* _Material provided_:

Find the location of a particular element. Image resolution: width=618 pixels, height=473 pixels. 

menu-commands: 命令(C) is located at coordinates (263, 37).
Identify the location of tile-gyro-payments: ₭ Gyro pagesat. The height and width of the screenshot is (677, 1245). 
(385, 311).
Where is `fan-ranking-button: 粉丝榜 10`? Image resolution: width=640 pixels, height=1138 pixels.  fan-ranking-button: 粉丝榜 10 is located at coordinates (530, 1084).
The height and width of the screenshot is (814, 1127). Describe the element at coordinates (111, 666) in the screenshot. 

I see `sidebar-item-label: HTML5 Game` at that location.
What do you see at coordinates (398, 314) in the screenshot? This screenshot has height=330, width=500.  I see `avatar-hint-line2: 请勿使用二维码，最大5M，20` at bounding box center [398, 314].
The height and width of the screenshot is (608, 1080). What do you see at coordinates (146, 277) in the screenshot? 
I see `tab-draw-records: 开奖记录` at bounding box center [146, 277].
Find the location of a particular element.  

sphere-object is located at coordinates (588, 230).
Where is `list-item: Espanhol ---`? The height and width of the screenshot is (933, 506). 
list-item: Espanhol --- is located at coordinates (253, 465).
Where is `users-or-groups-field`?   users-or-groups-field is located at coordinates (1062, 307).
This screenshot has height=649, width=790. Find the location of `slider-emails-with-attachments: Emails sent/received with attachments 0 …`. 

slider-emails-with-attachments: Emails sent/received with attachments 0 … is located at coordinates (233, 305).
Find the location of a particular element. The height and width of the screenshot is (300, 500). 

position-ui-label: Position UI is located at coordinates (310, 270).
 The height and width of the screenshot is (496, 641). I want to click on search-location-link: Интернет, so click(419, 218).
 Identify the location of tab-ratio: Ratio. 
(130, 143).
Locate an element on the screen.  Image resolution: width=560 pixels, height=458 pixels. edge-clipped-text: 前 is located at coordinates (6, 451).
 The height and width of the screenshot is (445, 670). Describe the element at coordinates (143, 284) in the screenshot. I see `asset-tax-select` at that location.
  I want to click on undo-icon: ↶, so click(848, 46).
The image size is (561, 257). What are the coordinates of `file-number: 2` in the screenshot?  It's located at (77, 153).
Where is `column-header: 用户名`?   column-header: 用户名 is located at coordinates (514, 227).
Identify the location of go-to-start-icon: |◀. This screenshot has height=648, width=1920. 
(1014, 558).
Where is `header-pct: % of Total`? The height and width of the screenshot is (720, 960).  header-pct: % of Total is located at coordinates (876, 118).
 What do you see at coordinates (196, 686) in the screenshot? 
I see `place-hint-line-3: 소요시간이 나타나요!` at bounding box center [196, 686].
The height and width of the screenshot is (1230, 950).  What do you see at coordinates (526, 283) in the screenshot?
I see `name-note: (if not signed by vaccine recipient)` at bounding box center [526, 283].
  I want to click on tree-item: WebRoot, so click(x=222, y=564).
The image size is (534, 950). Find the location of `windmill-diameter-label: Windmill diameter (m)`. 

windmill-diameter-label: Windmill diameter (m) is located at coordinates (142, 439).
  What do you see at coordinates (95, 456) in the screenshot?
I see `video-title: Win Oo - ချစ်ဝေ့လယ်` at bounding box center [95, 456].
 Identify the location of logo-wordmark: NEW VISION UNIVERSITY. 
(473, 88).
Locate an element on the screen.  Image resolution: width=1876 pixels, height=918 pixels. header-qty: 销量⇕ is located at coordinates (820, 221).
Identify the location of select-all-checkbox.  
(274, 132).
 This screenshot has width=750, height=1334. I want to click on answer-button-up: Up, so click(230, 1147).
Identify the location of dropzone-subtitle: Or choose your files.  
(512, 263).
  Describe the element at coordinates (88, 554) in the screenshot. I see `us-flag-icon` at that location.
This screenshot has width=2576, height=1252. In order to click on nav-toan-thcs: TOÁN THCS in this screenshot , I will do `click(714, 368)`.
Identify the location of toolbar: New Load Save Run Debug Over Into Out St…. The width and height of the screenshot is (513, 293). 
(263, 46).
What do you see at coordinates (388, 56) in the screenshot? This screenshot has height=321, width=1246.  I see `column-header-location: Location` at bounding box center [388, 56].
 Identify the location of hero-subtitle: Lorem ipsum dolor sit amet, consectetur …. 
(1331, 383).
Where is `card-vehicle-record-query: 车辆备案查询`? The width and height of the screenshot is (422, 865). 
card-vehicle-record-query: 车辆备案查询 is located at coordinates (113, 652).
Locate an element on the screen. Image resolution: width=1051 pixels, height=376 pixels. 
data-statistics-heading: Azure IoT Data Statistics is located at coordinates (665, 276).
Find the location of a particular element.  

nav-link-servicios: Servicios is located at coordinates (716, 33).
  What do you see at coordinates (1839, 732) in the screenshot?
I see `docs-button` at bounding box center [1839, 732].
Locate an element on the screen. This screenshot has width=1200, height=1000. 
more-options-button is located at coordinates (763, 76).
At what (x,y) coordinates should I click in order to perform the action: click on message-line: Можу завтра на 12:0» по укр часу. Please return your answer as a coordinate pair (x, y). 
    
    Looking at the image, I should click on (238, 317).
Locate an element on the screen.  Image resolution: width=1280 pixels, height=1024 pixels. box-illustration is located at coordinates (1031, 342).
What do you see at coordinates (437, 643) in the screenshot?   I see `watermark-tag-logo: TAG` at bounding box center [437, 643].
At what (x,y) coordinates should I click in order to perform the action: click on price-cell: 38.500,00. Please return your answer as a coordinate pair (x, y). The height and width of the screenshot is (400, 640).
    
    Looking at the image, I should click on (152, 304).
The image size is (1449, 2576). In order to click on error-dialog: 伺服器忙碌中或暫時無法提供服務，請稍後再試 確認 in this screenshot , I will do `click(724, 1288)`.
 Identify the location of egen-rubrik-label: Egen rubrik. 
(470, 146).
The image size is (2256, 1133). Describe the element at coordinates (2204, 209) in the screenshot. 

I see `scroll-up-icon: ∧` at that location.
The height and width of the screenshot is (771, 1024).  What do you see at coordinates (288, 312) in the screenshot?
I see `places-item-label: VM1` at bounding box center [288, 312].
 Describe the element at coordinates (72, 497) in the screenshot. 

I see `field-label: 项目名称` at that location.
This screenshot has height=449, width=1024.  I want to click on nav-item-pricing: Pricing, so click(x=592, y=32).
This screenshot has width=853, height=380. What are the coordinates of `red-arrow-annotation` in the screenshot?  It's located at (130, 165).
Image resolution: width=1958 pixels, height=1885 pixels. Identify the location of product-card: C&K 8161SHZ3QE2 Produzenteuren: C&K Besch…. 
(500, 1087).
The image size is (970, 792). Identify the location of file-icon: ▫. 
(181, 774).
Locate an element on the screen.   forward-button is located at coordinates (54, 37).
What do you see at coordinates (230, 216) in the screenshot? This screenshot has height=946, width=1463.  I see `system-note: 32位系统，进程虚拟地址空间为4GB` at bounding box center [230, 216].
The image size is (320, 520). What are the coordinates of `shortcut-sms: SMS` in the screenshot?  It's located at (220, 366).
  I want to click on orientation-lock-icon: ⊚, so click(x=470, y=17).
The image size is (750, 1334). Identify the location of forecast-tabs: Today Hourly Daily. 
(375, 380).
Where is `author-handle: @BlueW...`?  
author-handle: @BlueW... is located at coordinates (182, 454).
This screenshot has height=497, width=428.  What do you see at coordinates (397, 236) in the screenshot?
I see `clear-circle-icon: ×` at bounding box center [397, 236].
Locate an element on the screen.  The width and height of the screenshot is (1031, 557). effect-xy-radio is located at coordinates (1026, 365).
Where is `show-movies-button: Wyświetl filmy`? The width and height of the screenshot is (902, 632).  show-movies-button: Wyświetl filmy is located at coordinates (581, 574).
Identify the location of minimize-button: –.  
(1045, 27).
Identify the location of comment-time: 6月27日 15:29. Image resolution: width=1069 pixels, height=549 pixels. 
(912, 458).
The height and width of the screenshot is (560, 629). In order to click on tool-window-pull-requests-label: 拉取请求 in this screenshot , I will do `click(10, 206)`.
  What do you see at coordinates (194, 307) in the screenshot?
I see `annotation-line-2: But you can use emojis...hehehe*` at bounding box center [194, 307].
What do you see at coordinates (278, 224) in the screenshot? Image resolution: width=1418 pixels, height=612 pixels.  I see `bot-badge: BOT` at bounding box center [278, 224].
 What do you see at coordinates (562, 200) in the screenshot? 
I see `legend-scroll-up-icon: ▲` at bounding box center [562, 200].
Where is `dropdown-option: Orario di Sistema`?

* _Your goal_: Select every line in the listing above that contains the word "received", and copy each of those lines in full.

* _Exercise response_:
This screenshot has height=649, width=790. Find the location of `slider-emails-with-attachments: Emails sent/received with attachments 0 …`. 
slider-emails-with-attachments: Emails sent/received with attachments 0 … is located at coordinates (233, 305).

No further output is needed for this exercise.